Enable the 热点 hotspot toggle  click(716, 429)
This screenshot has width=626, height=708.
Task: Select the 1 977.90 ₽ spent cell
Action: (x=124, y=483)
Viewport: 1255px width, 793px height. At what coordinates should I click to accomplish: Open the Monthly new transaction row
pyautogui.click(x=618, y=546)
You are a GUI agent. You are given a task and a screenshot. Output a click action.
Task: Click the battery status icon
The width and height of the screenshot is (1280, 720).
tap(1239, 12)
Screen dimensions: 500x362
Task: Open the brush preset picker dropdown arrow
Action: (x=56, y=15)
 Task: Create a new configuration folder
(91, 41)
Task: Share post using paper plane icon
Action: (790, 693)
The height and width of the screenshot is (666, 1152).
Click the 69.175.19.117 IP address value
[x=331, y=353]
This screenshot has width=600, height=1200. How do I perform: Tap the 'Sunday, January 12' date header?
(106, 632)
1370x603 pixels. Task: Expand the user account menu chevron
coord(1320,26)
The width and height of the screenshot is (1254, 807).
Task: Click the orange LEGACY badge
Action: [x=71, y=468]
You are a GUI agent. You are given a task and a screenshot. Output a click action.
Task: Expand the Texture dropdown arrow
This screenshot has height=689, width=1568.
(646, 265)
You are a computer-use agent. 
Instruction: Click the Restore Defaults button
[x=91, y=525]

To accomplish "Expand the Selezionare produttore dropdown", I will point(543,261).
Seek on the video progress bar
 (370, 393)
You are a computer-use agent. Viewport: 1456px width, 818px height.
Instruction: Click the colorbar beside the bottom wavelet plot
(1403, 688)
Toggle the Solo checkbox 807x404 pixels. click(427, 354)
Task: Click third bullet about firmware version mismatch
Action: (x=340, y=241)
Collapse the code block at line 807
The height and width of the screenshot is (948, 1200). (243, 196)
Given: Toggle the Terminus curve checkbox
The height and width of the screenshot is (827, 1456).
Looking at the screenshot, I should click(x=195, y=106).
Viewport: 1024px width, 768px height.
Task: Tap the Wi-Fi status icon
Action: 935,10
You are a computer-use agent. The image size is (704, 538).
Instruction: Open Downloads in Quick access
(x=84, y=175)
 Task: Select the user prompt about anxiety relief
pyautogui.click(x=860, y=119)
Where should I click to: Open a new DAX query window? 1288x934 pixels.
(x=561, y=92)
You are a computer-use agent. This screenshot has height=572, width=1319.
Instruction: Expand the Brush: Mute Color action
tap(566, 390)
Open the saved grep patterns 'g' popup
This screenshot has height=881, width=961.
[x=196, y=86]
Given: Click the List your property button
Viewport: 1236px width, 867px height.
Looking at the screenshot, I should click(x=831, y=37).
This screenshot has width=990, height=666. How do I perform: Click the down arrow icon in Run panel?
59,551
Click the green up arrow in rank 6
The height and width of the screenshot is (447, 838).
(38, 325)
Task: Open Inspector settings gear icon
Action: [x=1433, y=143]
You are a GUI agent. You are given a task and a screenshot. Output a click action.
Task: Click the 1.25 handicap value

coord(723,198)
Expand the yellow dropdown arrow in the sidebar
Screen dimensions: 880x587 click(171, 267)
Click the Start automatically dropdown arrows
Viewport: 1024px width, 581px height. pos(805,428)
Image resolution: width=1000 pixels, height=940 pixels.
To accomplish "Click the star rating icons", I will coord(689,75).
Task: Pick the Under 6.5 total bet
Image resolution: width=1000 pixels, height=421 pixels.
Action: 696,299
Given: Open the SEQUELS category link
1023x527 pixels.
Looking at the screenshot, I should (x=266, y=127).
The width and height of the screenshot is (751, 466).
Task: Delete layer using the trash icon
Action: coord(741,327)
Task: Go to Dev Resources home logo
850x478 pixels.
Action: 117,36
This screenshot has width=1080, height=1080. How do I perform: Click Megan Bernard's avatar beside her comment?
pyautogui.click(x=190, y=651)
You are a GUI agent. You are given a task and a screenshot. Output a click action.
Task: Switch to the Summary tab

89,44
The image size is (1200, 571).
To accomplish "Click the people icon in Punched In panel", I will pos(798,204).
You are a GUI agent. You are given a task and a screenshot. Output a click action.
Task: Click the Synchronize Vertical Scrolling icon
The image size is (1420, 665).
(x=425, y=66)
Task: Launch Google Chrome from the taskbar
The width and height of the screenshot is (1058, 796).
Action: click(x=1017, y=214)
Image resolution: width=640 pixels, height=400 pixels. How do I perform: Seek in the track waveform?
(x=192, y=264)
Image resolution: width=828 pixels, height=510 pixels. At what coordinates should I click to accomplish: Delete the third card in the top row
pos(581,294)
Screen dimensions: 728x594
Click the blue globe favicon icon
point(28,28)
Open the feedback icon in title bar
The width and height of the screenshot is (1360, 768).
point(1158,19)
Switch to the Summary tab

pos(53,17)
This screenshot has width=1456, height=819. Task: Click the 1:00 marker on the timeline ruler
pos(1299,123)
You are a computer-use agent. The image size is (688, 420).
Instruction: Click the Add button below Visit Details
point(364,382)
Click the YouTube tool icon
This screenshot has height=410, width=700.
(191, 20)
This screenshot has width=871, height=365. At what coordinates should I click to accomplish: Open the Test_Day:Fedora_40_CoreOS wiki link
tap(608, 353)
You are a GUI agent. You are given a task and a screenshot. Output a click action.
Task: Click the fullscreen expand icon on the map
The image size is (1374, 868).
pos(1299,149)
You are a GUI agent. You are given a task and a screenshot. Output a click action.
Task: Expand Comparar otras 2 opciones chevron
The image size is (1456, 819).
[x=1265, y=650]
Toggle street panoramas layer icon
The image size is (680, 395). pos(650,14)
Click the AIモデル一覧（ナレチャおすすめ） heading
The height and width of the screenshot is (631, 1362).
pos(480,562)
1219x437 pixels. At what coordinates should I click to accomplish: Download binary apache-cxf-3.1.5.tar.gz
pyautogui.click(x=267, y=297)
= = = =
- Exercise requirements
Look through the listing above, please, and state how many lines hold the word "computer"; the number alone is the answer.

- Answer for the task
5